Basketball Bonanza Too
A league of its own: University of Houston gets a Big East invite, chance toforge its own identity
The University of Houston is poised to take a step up to the Big East, getting an invite from one of college football's Bowl Championship Series (BCS) conferences Monday night.
The invite's been expected for days as college football's frantic conference reshuffling continues. FOX 26 first reported that the Big East officially extended the official invite Monday after the league's presidents and chancellors held a conference call on expansion. The Big East is desperate to add members after Pittsburgh and Syracuse announced their intentions to bolt and TCU decided against joining and opted to jump to the Big 12 instead.
Besides Houston, the Big East is also expected to extend invites to underdog football power Boise State, service academies Air Force and Navy, and current UH Conference USA rivals SMU and Central Florida. Whether that will be enough for the Big East to maintain its automatic qualifier status (meaning that the conference champion is guaranteed to play in one of the ultra-lucrative BCS bowls) past 2013 when the current contract expires is uncertain.
Still for UH, the move would be a clear athletic status increase and would seem to reduce the university's fears of being left behind by the major football powers in this nation-wide explosion of conference reshuffling.
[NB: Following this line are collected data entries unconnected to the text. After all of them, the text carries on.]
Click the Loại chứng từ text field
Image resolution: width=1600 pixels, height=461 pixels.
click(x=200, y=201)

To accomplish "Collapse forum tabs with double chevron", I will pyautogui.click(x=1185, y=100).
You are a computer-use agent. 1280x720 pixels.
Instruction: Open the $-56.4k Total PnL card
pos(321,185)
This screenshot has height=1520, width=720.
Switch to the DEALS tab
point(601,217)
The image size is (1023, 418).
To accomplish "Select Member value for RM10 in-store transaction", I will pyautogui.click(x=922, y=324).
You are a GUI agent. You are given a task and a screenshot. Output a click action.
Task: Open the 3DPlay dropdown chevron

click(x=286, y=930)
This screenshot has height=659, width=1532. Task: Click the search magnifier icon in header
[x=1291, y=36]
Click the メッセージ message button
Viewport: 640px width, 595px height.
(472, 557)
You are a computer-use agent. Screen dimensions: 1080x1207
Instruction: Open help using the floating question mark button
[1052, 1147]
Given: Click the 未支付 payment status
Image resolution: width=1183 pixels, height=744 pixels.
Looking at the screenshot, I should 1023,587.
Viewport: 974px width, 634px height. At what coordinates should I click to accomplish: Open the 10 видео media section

Big East commissioner John Marinatto will take realignment with reporters in a teleconference Tuesday. UH officials are expected to meet with the Big East's power brokers later this week.
Once the move becomes official, expect Houston to hold an exuberant press conference/pep rally along the lines of what the university did when it was deemed Tier One worthy by the Carnegie Foundation. Only magnified.
This move, like all the others in college sports recently, is all about king football. But for UH, the impact on its basketball program could be even greater. Coach James Dickey's program would be joining a conference with basketball powers like UConn (which won the 2011 national championship in Houston) and Louisville, if the rest of the Big East stays together.
For UH, this is a chance to forge its own athletic identity, separate from the University of Texas (which worked to keep Houston out of the revamped Big 12), separate from Rice University and other Conference USA schools that aren't as obsessed with going big time in college sports. It's a league of their own for the Cougars.